<<<<

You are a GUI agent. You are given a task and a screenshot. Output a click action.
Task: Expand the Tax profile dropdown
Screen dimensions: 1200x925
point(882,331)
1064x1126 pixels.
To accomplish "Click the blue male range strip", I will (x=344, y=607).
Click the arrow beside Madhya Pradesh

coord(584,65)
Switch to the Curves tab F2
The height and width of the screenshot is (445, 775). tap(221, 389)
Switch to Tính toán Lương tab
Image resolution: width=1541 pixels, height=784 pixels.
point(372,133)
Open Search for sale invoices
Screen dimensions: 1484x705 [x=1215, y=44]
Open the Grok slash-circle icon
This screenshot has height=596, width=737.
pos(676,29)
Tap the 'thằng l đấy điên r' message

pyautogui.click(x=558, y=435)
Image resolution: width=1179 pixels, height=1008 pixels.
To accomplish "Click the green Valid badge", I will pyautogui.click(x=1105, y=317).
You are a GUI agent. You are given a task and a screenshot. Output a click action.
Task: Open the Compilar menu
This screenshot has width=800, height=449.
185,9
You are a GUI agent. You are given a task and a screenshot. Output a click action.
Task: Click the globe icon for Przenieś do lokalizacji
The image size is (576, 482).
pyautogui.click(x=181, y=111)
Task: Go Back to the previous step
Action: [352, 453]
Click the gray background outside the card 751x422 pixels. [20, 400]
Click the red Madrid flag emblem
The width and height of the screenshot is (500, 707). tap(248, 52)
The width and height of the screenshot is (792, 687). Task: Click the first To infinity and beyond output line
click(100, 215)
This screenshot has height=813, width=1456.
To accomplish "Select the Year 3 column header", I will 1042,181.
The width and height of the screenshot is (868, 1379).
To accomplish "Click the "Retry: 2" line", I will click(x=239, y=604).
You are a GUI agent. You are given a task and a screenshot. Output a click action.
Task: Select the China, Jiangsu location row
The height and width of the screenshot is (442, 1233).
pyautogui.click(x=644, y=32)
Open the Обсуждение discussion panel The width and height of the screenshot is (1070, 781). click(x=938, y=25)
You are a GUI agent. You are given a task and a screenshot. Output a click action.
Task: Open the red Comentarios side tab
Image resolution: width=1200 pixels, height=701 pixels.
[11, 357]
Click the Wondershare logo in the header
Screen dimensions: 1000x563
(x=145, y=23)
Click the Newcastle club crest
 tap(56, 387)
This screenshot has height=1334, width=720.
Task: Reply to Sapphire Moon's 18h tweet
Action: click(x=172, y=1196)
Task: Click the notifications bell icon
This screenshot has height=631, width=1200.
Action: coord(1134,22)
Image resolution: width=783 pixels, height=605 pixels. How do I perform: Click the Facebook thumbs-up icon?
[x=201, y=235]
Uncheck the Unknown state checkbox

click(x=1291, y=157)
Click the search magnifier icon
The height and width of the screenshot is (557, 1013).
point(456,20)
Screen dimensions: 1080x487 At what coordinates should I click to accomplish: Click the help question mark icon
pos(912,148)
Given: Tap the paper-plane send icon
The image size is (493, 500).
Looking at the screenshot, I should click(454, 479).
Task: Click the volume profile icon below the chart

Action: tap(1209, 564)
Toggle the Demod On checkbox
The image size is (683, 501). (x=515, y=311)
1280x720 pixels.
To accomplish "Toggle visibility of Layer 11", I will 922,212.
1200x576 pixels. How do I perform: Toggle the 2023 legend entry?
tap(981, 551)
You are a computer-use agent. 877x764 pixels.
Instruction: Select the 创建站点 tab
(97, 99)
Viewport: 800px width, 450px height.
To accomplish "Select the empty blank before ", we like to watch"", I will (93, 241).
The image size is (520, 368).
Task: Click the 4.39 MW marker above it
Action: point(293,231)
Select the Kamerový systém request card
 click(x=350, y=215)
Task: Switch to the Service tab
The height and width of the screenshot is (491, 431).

>>>>

_What you have to do:_ Quote the listing above, but only from the line that shows "Task: Click the globe" through the line that shows "Click the gray".

_Task result:_
Task: Click the globe icon for Przenieś do lokalizacji
The image size is (576, 482).
pyautogui.click(x=181, y=111)
Task: Go Back to the previous step
Action: [352, 453]
Click the gray background outside the card 751x422 pixels. [20, 400]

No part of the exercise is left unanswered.